For all of the conditions described, supernatants were harvested after incubations and assayed for TFPI antigen and activity, whereas cell monolayers were processed as follows: (1) Cells grown on glass coverslips were rinsed with 0.1 mol/L PBS, pH 7.4, fixed for 1 hour at room temperature with 3% (wt/vol) paraformaldehyde in PBS, and used for immunofluorescence studies. (2) Cells grown in small Petri dishes were used for determination of TFPI antigen or activity on the intact monolayers, as previously described.¹⁸ (3) Cells grown in T-75 flasks were used either for extraction of total RNA or for cellular lysate preparation.

Immunofluorescence Studies
We used the indirect immunofluorescence procedure previously described.^{18 20} In brief, fixed cells were incubated with the anti-TFPI IgG for 1 hour at room temperature, either directly or after permeabilization with 0.2 g/L saponin. All samples were rinsed, incubated with goat anti-rabbit IgG/FITC, and mounted with Vectashield on glass slides. Fluorescence microscopy and digital image collection were performed with a Bio-Rad MRC 600 confocal laser unit attached to a Nikon Diaphot inverted microscope (Bio-Rad Microscience Ltd).

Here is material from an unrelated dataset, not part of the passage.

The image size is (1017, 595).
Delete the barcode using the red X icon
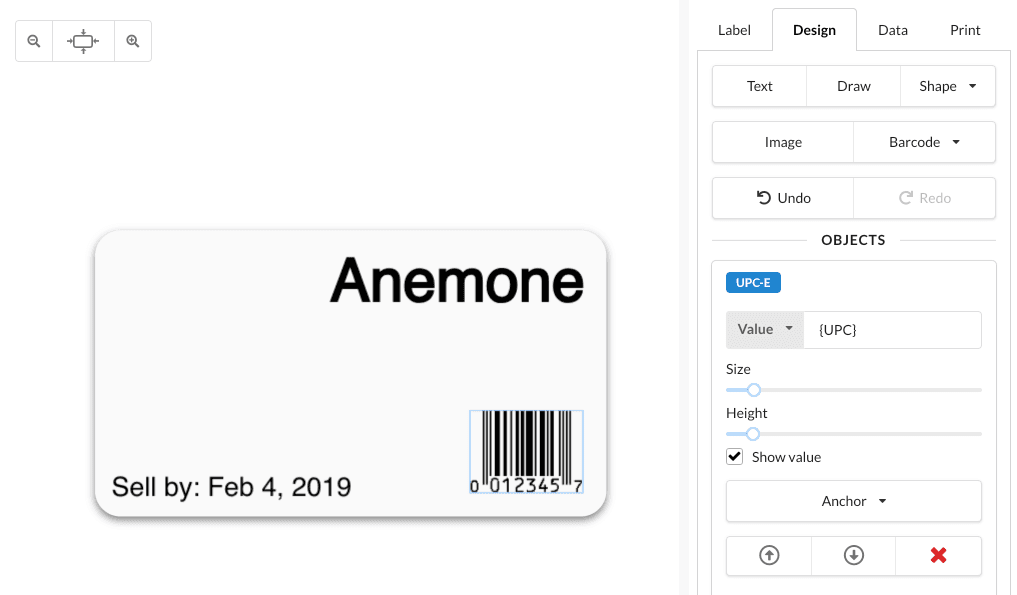pyautogui.click(x=938, y=555)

Samples were analyzed by optical sectioning through the z axis of the cells, followed by computer-assisted reconstruction of the images. To allow a semiquantitative comparison between control and treated cells, the confocal parameters were kept unchanged during the digital image collection (neutral density filter No. 2 and diaphragm opening 1/3), images were processed by computer-assisted pseudocolor banding, and the scale of signal intensities was kept constant throughout all of the experiments.

Cellular Lysates
After the appropriate incubation, cell monolayers were placed on ice, rinsed with ice-cold PBS, and scrapped off the flasks in ice-cold Tris-buffered saline (0.1 mol/L Tris-HCl and 0.15 mol/L NaCl), pH 7.8, containing 1 mmol/L PMSF, 10 g/L aprotinin, 1 mmol/L sodium orthovanadate, and 10 mmol/L EDTA. After centrifugation, cell pellets were resuspended in ice-cold lysis buffer (Tris-buffered saline containing 10 g/L Triton X-100, 60 mmol/L octyl-ß-D-glucopyranoside, and the cocktail of inhibitors), vigorously vortexed, and incubated for 30 minutes at 37°C with occasional vortexing. After this step, the insoluble proteins were removed by centrifugation; the supernatants, representing total cellular lysates, were collected and frozen.

Western Blotting
Cell supernatants collected after different treatments were concentrated in Ultrafree-CL filters, and protease inhibitors were added. From each sample, aliquots containing equivalent concentrations of total protein (200 ng) were precipitated with 72% (wt/vol) trichloroacetic acid. Precipitates were washed with cold acetone, resuspended in Laemmli sample buffer, boiled, and subjected to nonreducing SDS–polyacrylamide gel electrophoresis (5% to 15% acrylamide gradient). Proteins on gels were electrotransferred onto polyvinylidene difluoride membranes,³⁴ and TFPI was detected with the anti-TFPI IgG, followed by biotin-conjugated anti-rabbit IgG, streptavidin coupled to horseradish peroxidase, and peroxidative reaction with diaminobenzidine.

Immunoelectron Microscopy
We performed both preembedding and postembedding immunogold localization of TFPI in ECs. For preembedding, after treatment with heparin or PMA, cell monolayers were fixed for 30 minutes at room temperature with a mixture of 2% paraformaldehyde and 0.05% glutaraldehyde in electron microscopy buffer (EMB; 0.1 mol/L sodium phosphate buffer supplemented with 3 mmol/L KCl and 3 mmol/L MgCl₂), pH 7.6; rinsed with EMB; quenched with 0.1 mol/L glycine in EMB; blocked for 30 minutes at 37°C with 10 g/L BSA in EMB; and incubated for 1 hour at 37°C with anti-TFPI IgG (50 µg/mL) followed by protein A coupled to 10-nm gold particles (diluted 1:40) in blocking solution. After being washed, monolayers were fixed for 30 minutes with 2.5% glutaraldehyde in 0.1 mol/L sodium cacodylate–HCl buffer, pH 7.4; postfixed for 10 minutes with 1% OsO₄ in the same buffer; scraped off the dishes; washed; dehydrated as pellets in a graded series of ethanol; and embedded in epoxy resin.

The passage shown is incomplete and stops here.